Looking through my photographic collection, I am always reminded of what Liverpool has lost architecturally. Wartime bombing saw off a fair number of good (and occasionally great) buildings,but by far the greatest destruction was caused in the post-War decades, particularly the 1960s and 70s.

Waterloo Grain Warehouses can claim to be victims of both the Blitz and the 1960s readiness to dismantle the city’s heritage. Opened in 1867 to the design of George Fosberry Lyster, the City Engineer, there were originally three warehouses facing East Waterloo Dock. (The photograph is taken from Princes Half Tide Dock with its entrance into East Waterloo Dock). James Picton, architect and writer whom I so often quote, regarded the warehouses as ‘a great improvement on the massive ugliness of the Albert Dock’. Certainly there are similarities in construction, with the hauling machinery in this case being housed in the turrets that arise above the roof level.

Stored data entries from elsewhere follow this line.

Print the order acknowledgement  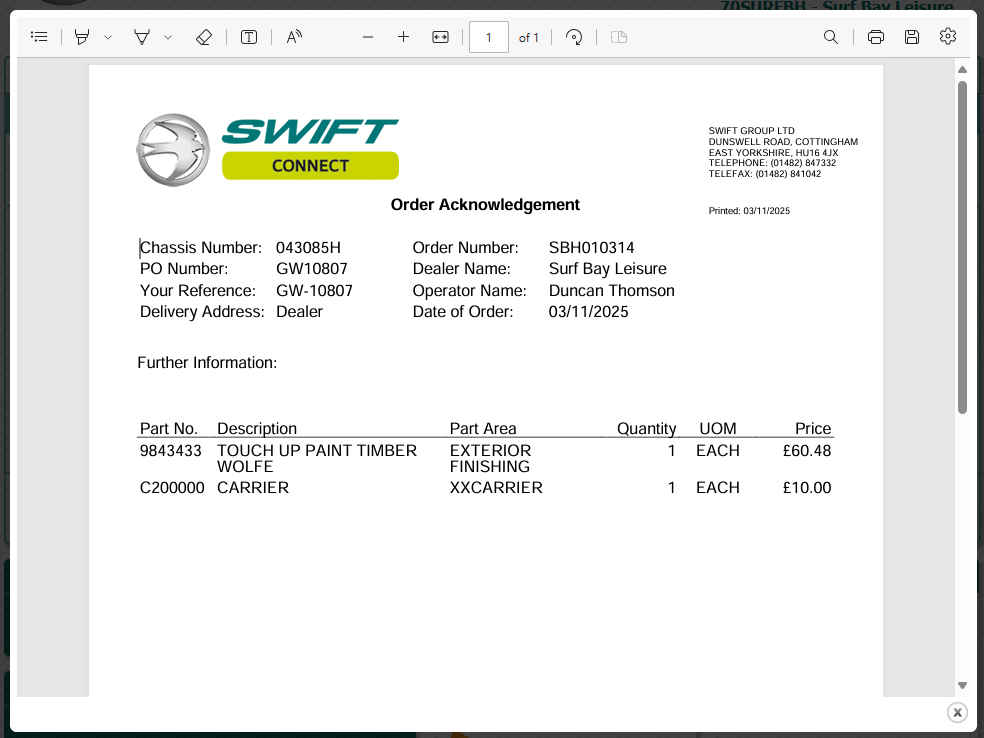tap(876, 37)
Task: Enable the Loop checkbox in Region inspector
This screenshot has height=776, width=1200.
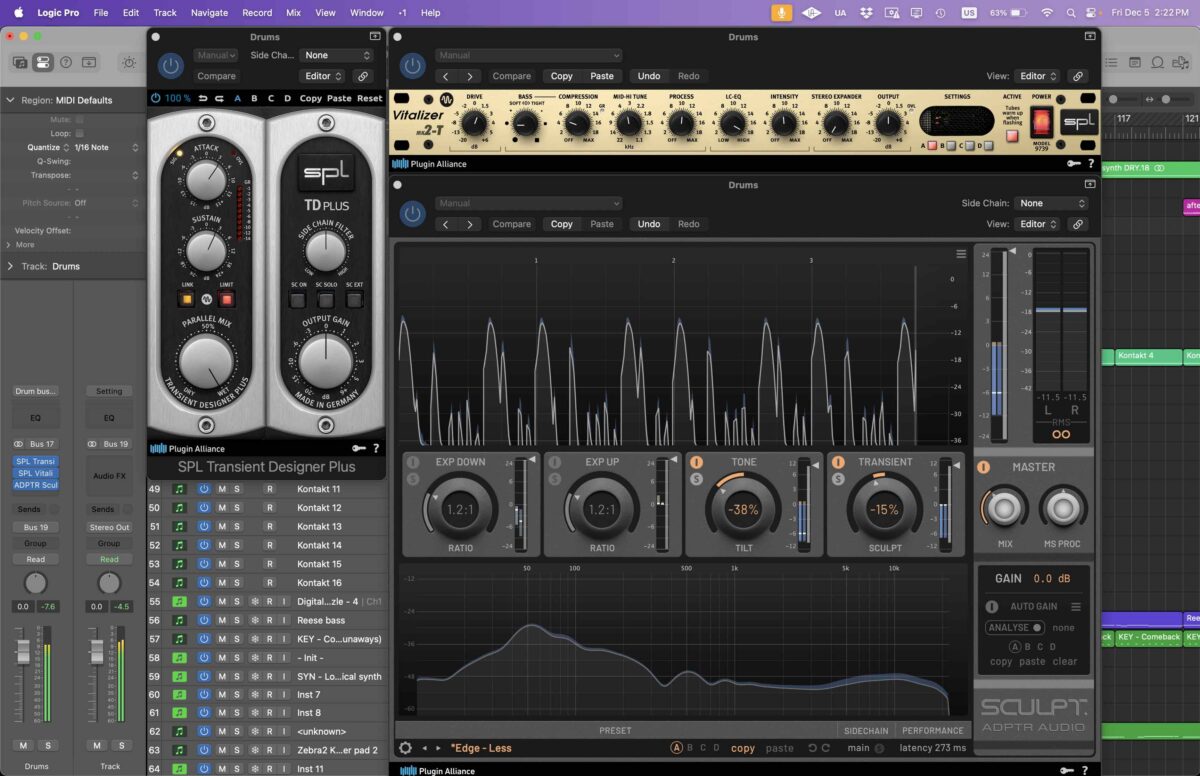Action: click(80, 133)
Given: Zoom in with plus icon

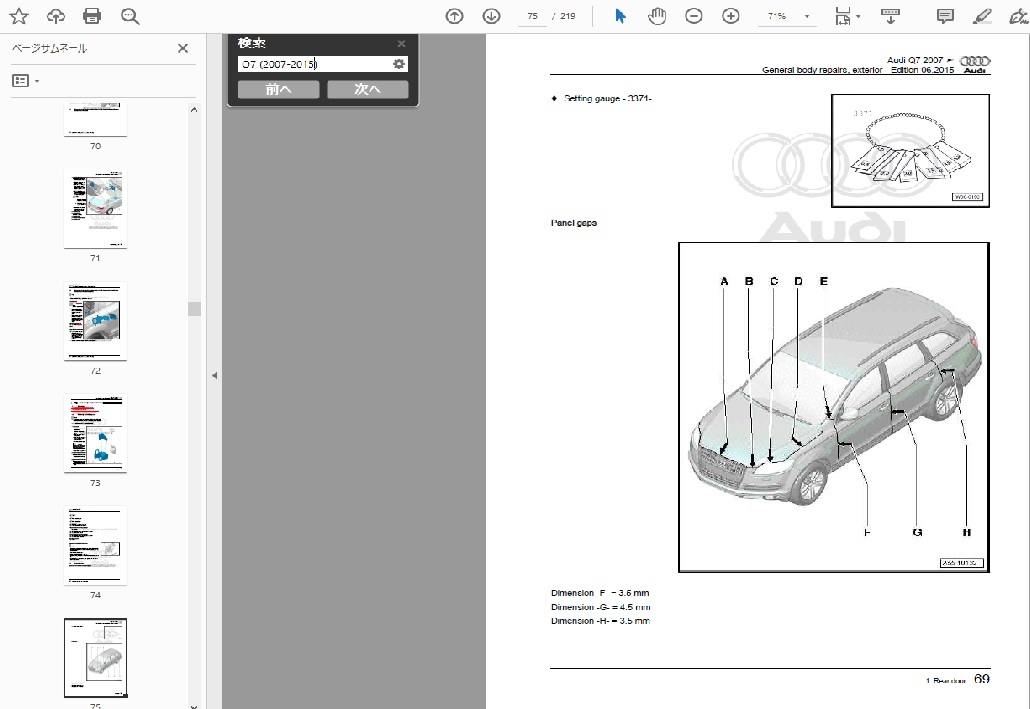Looking at the screenshot, I should 730,16.
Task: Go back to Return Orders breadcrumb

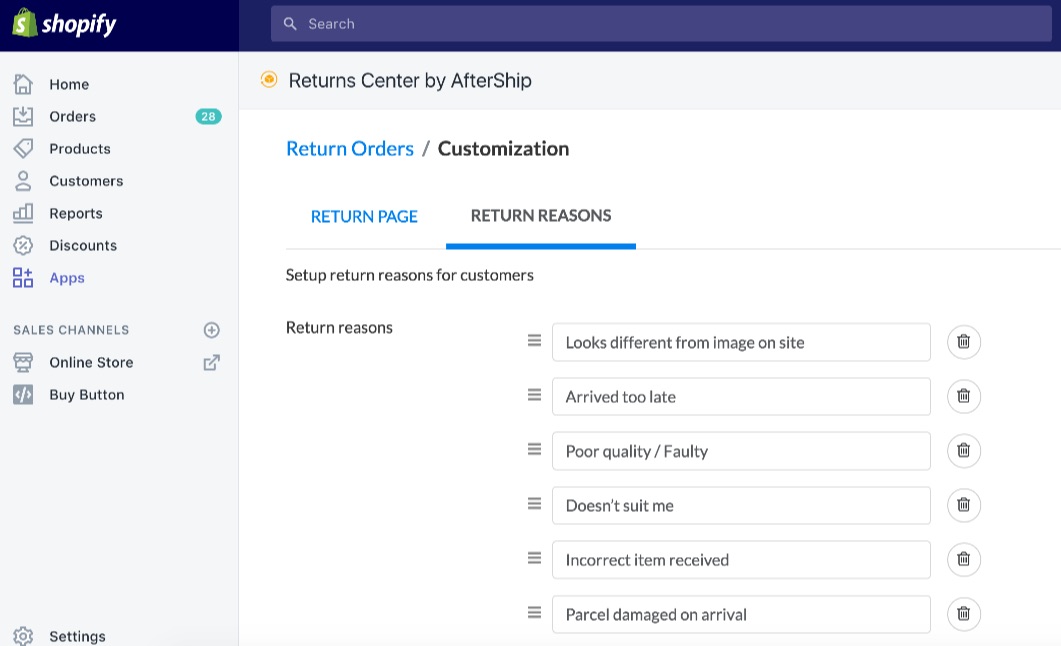Action: click(349, 149)
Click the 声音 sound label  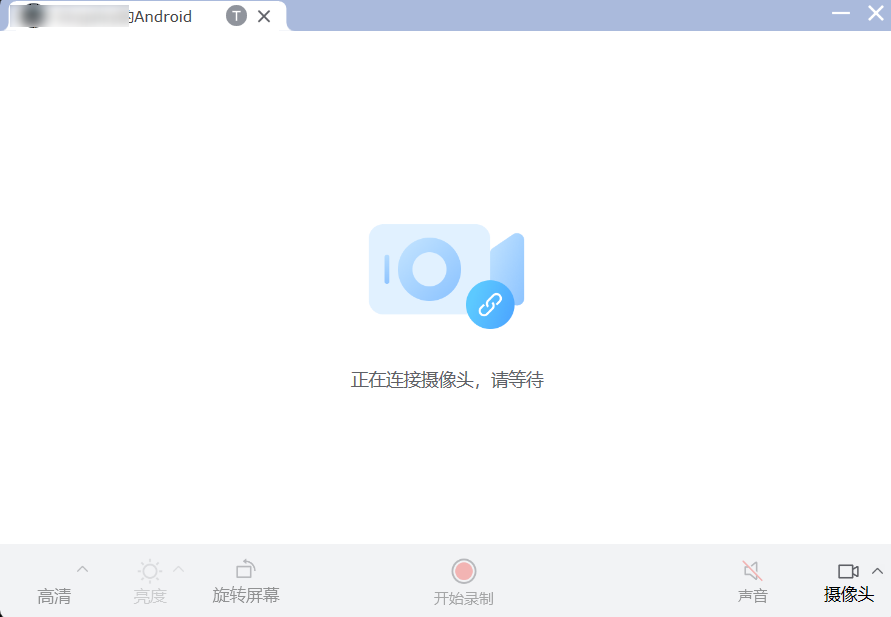click(x=752, y=596)
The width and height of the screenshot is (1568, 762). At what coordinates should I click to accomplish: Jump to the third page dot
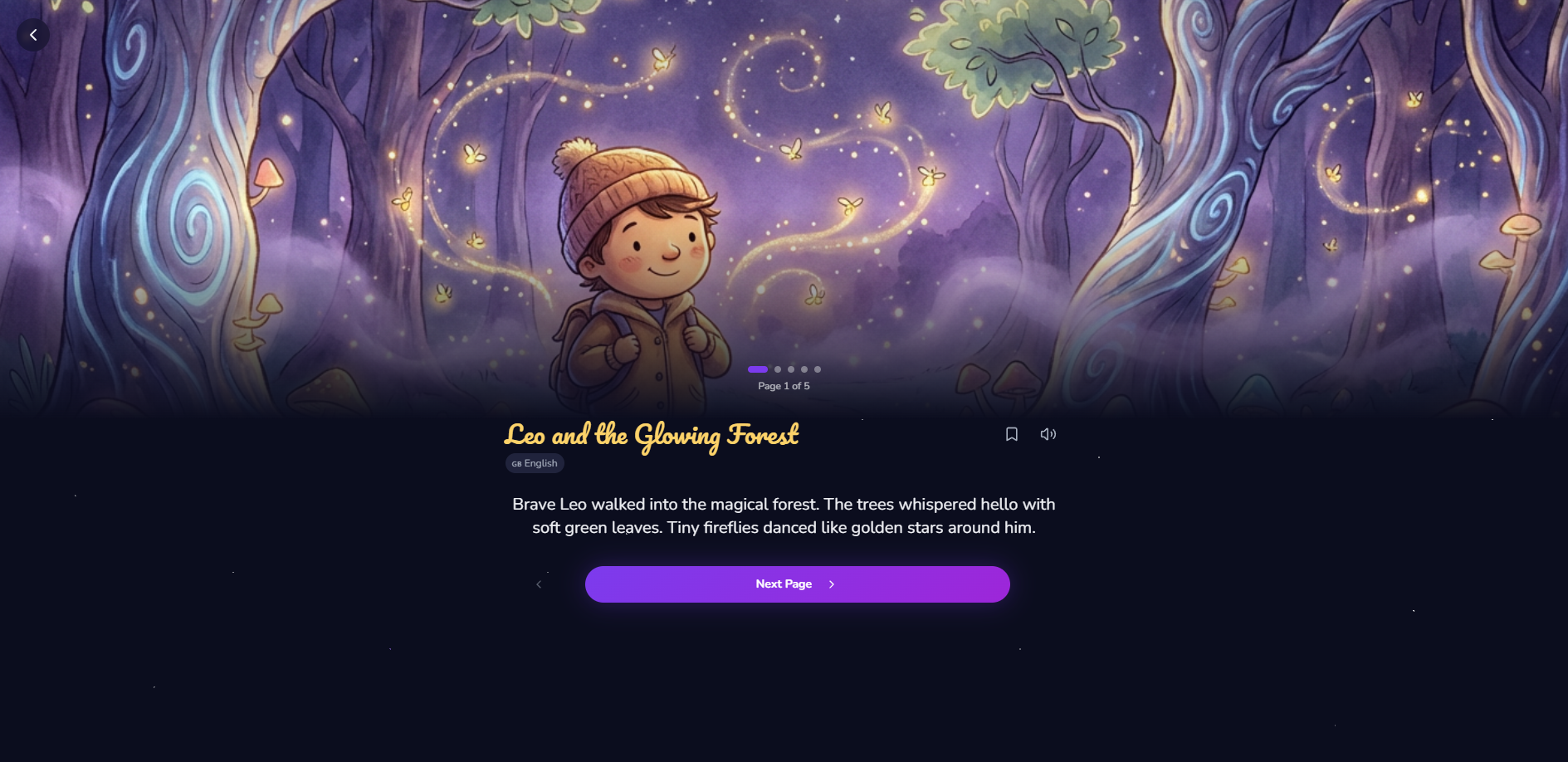[x=791, y=369]
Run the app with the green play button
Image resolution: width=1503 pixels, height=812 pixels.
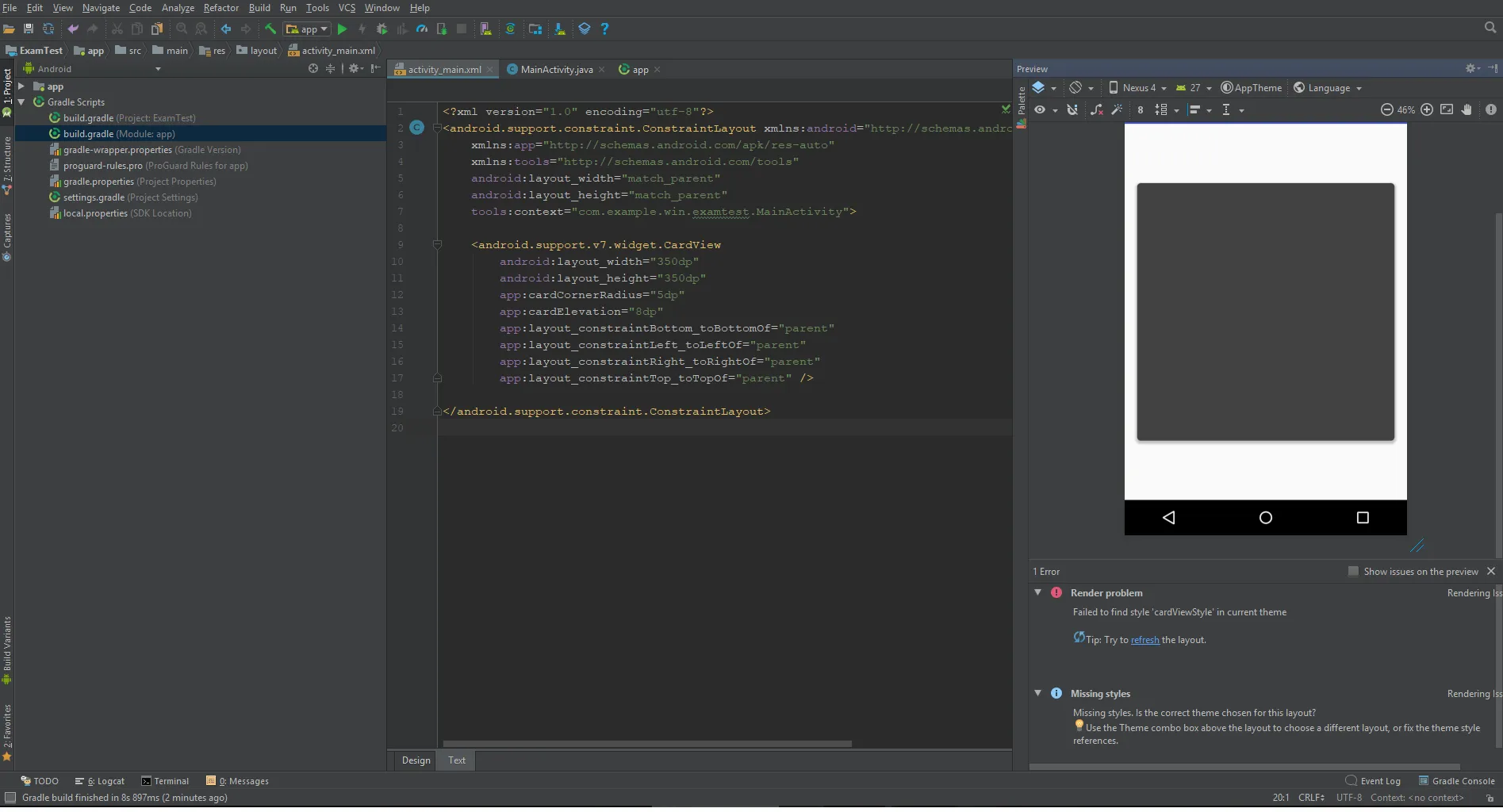pyautogui.click(x=342, y=29)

The far block was destroyed by enemy bombing. The block on the left survived until 1969, when the Mersey Docks and Harbour Board demolished it at roughly the same time as Duke’s Warehouse, which was adjacent to Albert Dock. Two unnecessary acts that have greatly diminished our dockland heritage. Barratt Homes bought the remaining Waterloo Grain Warehouse and converted it to flats. The site of the other warehouses are now typical suburban houses – totally out of keeping with their once grand setting.

Waterloo Grain Warehouses, c1895

One Response to “Waterloo Grain Warehouses, c1895”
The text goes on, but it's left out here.